Acostada boca arriba, abraza tus rodillas suavemente hacia el pecho. Balancea tu cuerpo de un lado a otro, muy despacio, sintiendo cómo se masajea tu espalda baja contra el colchón. Respira hondo, sintiendo cómo tu abdomen se infla contra tus muslos. Mantén esta postura por cinco respiraciones profundas.

2. El giro suave (Torsión espinal)

Desde la posición anterior, deja caer tus rodillas juntas hacia el lado derecho mientras extiendes tus brazos en forma de 'T' o simplemente los dejas relajados sobre la cama. Gira tu cabeza hacia el lado izquierdo si tu cuello lo permite. Siente cómo se estira tu costado y tu columna. Quédate ahí por tres respiraciones y luego cambia de lado.

3. El estiramiento del gato acostado (Postura del niño modificada)

Gírate para quedar sobre tus rodillas y manos en la cama. Lleva tus caderas hacia atrás, apoyándolas sobre tus talones, y estira los brazos hacia el frente sobre el colchón. Apoya tu frente en la cama o sobre una almohada delgada. Esta postura es un refugio seguro para liberar la tensión de los hombros y la espalda alta.

Estiramientos en cama para flojera total

Escucha a tu cuerpo, sin presiones

La vida ya es lo suficientemente caótica como para exigirnos perfección en todo, incluso en el bienestar. Si hoy solo pudiste hacer uno de estos estiramientos, está bien. Si decidiste quedarte un ratito más en la postura del niño porque se sentía delicioso, también está bien.
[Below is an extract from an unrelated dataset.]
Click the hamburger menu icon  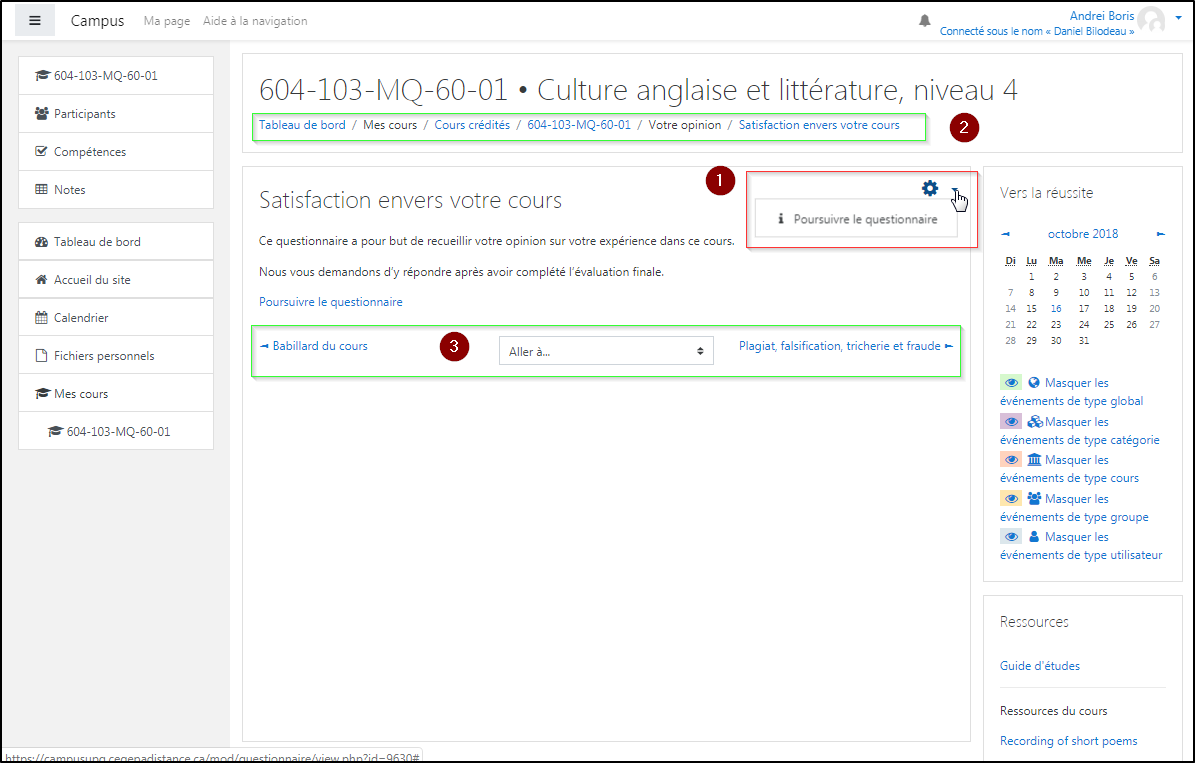(35, 20)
La flexibilidad real no se mide por cuánto puedes doblar tu cuerpo, sino por qué tan flexible eres con tus propias expectativas.

Estos estiramientos para hacer en casa no son para cumplir una meta de fitness, sino para reconectar contigo misma. Es un recordatorio de que tu salud y tu paz mental son la base de todo lo demás.

No te presiones por hacer una rutina perfecta. Mañana será otro día y tendrás una nueva oportunidad para moverte. Por ahora, regálate un momento para respirar hondo y agradecerle a tu cuerpo todo lo que hace por ti. Te mando un abrazo fuerte y espero que tu día comience con un poquito más de ligereza.